Begitulah kira-kira teriakan pelan para siswa perempuan terhadap murid baru itu sekarang kecuali Shani. Mereka terpesona akan ketampanan seorang Zean Pradana Abimanyu

"Dih! Berlebihan banget mereka." ucap Shani menggerutu pelan

Siswa lainnya dengan senang hati menerima kehadiran Zean si siswa baru, berbeda dengan Shani yang sama sekali keliatan tidak peduli. 
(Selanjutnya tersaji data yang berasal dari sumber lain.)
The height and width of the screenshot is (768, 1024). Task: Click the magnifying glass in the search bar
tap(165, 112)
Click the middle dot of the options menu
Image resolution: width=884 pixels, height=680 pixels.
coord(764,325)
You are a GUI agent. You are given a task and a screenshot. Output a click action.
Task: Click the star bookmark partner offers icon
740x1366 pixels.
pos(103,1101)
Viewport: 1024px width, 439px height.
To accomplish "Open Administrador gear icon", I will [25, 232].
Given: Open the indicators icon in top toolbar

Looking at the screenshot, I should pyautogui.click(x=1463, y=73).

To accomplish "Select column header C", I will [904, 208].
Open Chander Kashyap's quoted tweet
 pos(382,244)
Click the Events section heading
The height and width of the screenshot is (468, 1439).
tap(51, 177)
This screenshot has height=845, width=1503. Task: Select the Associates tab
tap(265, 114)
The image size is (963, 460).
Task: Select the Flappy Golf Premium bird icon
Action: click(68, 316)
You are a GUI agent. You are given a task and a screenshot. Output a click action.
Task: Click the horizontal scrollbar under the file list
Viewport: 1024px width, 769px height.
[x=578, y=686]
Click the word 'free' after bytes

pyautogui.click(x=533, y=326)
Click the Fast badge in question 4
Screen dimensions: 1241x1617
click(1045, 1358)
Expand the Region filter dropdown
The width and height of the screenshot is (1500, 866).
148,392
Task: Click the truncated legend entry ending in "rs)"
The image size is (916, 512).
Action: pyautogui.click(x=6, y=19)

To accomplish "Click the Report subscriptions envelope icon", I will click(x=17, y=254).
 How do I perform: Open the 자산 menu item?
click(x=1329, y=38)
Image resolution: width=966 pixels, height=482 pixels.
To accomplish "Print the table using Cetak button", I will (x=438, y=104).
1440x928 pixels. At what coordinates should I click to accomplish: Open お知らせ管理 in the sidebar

"Kak Shani! boleh aku duduk di sebelah Kakak?"

"Hadeh nih cowok sok akrab banget, mana pake embel-embel 'kak' lagi." batin shani menggerutu kesal 

Anak baru bernama Zean itu tiba-tiba menghampiri meja Shani, karna memang tidak ada meja kosong lagi selain meja Shani di kelasnya itu. Jadi mau tidak mau Shani mempersilahkannya duduk di mejanya meskipun terpaksa.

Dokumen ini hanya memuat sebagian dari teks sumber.